It’s April and juicy sweet oranges are still available at the markets, and here in our Bay Area I can even pick them up at street corners where vendors sell seasonal fruits such as oranges in March and apricots, strawberries and peaches in the summer. Last week I bought from a vendor on the corner of our local park a bag of over 20 oranges for $5!! What a deal! These were delicious sweet oranges that the family has been enjoying every day and I’ve been adding an orange to my Greek yogurt and granola routine in the mornings too.
With all these oranges in abundance I made an orange salad to take to my good friend Rose’s place for a low-key springtime lunch last week. Rose invited me and our mutual friend Shalini for a casual lets catch-up type of lunch and made a crustless quiche as the main course, while our friend Shalini brought a kale and cabbage salad. Can I just say that when we get together our lunch is ALWAYS the healthiest and most delicious lunch ever! Rose added her usual baked goods for dessert and this time she made a deep dark banana chocolate cake and her signature scones. This was one deliciously awesome spring lunch! 🌸🌷🌿
Getting back to this orange salad. I wanted to keep it on the lighter side with a delicate blend of spring greens and juicy sweet oranges, which I then topped with briny olives, red onions, and an avocado. Toss these veggies with a mustardy vinaigrette for a lovely sweet and tangy salad. Simple, easy and delicious. And since its spring and pansies are in bloom I decorated the salad with edible blue pansies. Don’t these pansies look beautiful on the backdrop of orange and green?

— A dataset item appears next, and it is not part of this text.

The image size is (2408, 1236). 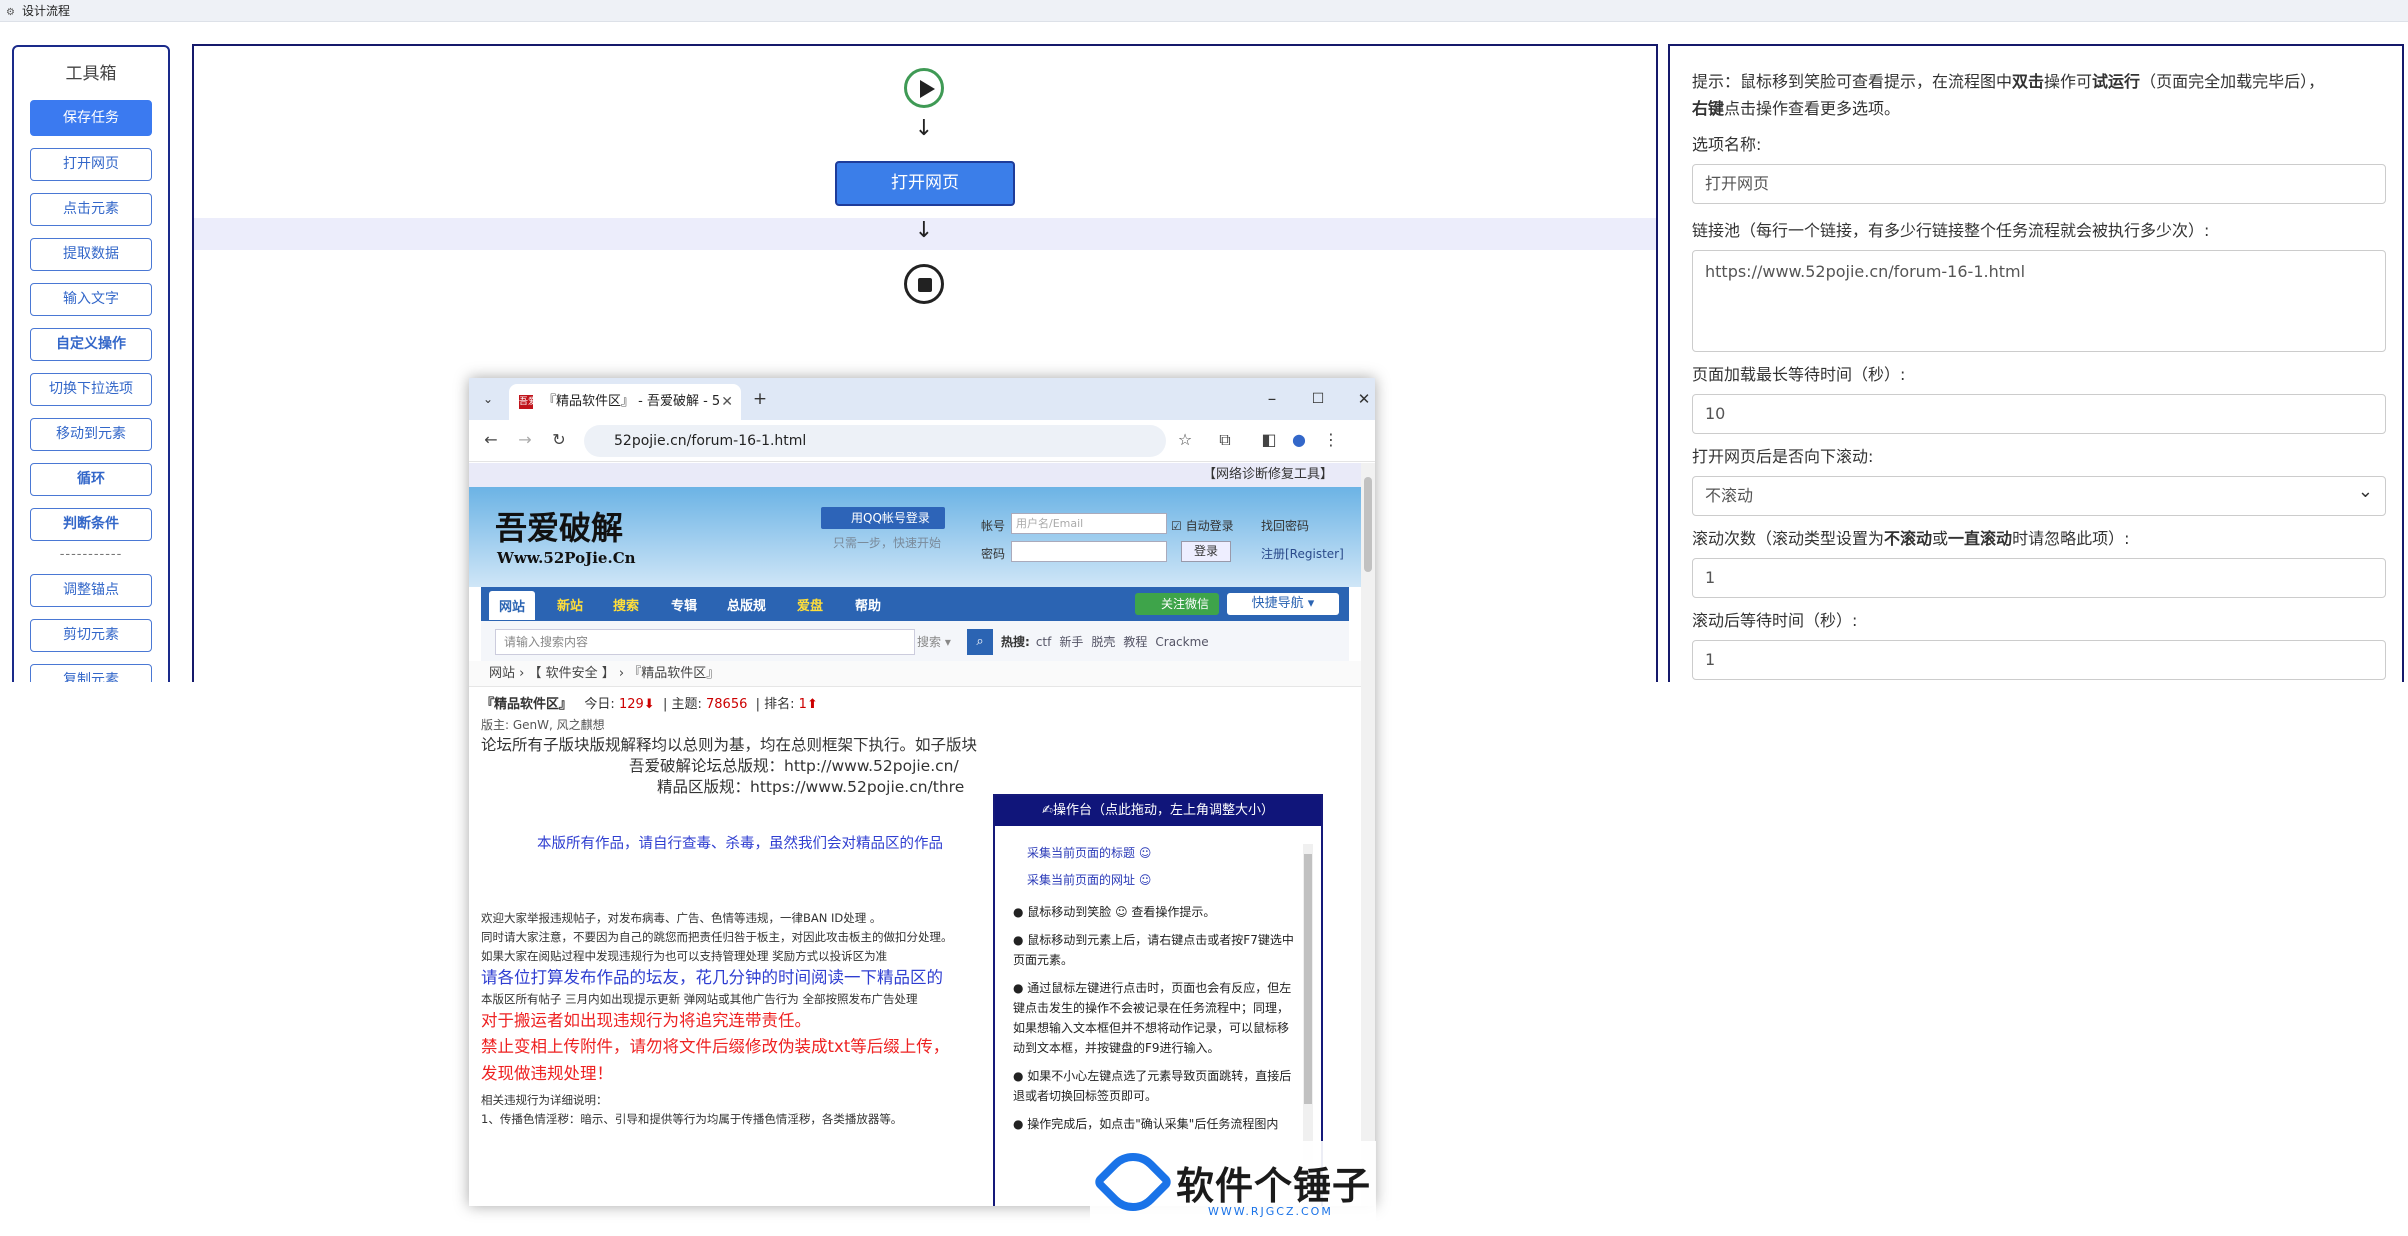 What do you see at coordinates (1044, 642) in the screenshot?
I see `hot-link: ctf` at bounding box center [1044, 642].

Orange and Avocado Spring Green Salad
- 5-6 cups spring greens mix
- 2 navel oranges peeled and cut into big circles
- 1/4 cup red onion finely cut
- 1/4 cup olives or 2-4 tbsp capers
- 1 large avocado cut into slices
- 2 green onion stalks finely cut
- Pansy blossoms
- A few nuts of your choice – I used toasted pecans and pistachios
- Mustard honey vinaigrette
- Make vinaigrette and set aside.
- Place half of the orange slices at the bottom of a salad bowl. Top with salad greens. Then place the remainder of the orange slices on top of greens. Scatter red onions, green onions and olives.
- Cut an avocado into slices and coat them with lemon juice. Place these slices around the salad.
- Gently place pansy blossoms over the salad. Cover and refrigerate until ready to serve.
- Right before serving salad toss with vinaigrette and nuts. Serve right away.